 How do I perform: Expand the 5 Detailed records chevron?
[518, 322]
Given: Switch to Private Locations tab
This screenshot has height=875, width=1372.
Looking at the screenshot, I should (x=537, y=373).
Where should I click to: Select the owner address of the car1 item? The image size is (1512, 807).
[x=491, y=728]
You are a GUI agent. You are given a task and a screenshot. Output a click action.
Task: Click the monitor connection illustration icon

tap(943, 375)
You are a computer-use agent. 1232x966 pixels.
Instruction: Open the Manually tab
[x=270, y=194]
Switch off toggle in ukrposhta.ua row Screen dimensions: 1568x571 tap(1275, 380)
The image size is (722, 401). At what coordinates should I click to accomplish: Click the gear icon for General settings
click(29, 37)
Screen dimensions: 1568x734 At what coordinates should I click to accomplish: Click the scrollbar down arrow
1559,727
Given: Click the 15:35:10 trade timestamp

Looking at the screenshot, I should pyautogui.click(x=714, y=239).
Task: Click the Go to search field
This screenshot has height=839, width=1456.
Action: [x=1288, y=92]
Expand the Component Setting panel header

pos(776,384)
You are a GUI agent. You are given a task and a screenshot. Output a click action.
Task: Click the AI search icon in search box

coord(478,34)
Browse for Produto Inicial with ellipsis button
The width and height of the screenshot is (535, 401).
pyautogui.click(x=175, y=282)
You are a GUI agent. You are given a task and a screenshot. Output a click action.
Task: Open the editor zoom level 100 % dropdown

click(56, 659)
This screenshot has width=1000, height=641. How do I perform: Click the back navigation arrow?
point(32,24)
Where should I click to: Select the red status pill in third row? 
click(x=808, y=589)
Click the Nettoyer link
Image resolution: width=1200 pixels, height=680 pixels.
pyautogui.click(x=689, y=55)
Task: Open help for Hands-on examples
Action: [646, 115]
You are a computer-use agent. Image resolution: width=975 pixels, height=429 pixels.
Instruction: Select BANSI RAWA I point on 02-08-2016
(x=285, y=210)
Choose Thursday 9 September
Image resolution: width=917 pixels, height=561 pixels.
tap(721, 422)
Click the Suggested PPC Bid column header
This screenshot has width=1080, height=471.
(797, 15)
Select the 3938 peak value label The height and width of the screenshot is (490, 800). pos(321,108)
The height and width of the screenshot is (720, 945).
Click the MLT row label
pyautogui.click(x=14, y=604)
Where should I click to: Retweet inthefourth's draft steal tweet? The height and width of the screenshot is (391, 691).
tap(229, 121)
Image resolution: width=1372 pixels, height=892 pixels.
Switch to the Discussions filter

================

Rewrite all the rows above, substituting "interface agent" for every occurrence of "GUI agent" and leaving everything else unchanged.

 How do I perform: Expand the 5 Detailed records chevron?
[518, 322]
Given: Switch to Private Locations tab
This screenshot has height=875, width=1372.
Looking at the screenshot, I should (x=537, y=373).
Where should I click to: Select the owner address of the car1 item? The image size is (1512, 807).
[x=491, y=728]
You are a interface agent. You are given a task and a screenshot. Output a click action.
Task: Click the monitor connection illustration icon

tap(943, 375)
You are a computer-use agent. 1232x966 pixels.
Instruction: Open the Manually tab
[x=270, y=194]
Switch off toggle in ukrposhta.ua row Screen dimensions: 1568x571 tap(1275, 380)
The image size is (722, 401). At what coordinates should I click to accomplish: Click the gear icon for General settings
click(29, 37)
Screen dimensions: 1568x734 At what coordinates should I click to accomplish: Click the scrollbar down arrow
1559,727
Given: Click the 15:35:10 trade timestamp

Looking at the screenshot, I should pyautogui.click(x=714, y=239).
Task: Click the Go to search field
This screenshot has height=839, width=1456.
Action: [x=1288, y=92]
Expand the Component Setting panel header

pos(776,384)
You are a interface agent. You are given a task and a screenshot. Output a click action.
Task: Click the AI search icon in search box

coord(478,34)
Browse for Produto Inicial with ellipsis button
The width and height of the screenshot is (535, 401).
pyautogui.click(x=175, y=282)
You are a interface agent. You are given a task and a screenshot. Output a click action.
Task: Open the editor zoom level 100 % dropdown

click(56, 659)
This screenshot has width=1000, height=641. How do I perform: Click the back navigation arrow?
point(32,24)
Where should I click to: Select the red status pill in third row? 
click(x=808, y=589)
Click the Nettoyer link
Image resolution: width=1200 pixels, height=680 pixels.
pyautogui.click(x=689, y=55)
Task: Open help for Hands-on examples
Action: [646, 115]
You are a computer-use agent. Image resolution: width=975 pixels, height=429 pixels.
Instruction: Select BANSI RAWA I point on 02-08-2016
(x=285, y=210)
Choose Thursday 9 September
Image resolution: width=917 pixels, height=561 pixels.
tap(721, 422)
Click the Suggested PPC Bid column header
This screenshot has width=1080, height=471.
(797, 15)
Select the 3938 peak value label The height and width of the screenshot is (490, 800). pos(321,108)
The height and width of the screenshot is (720, 945).
Click the MLT row label
pyautogui.click(x=14, y=604)
Where should I click to: Retweet inthefourth's draft steal tweet? The height and width of the screenshot is (391, 691).
tap(229, 121)
Image resolution: width=1372 pixels, height=892 pixels.
Switch to the Discussions filter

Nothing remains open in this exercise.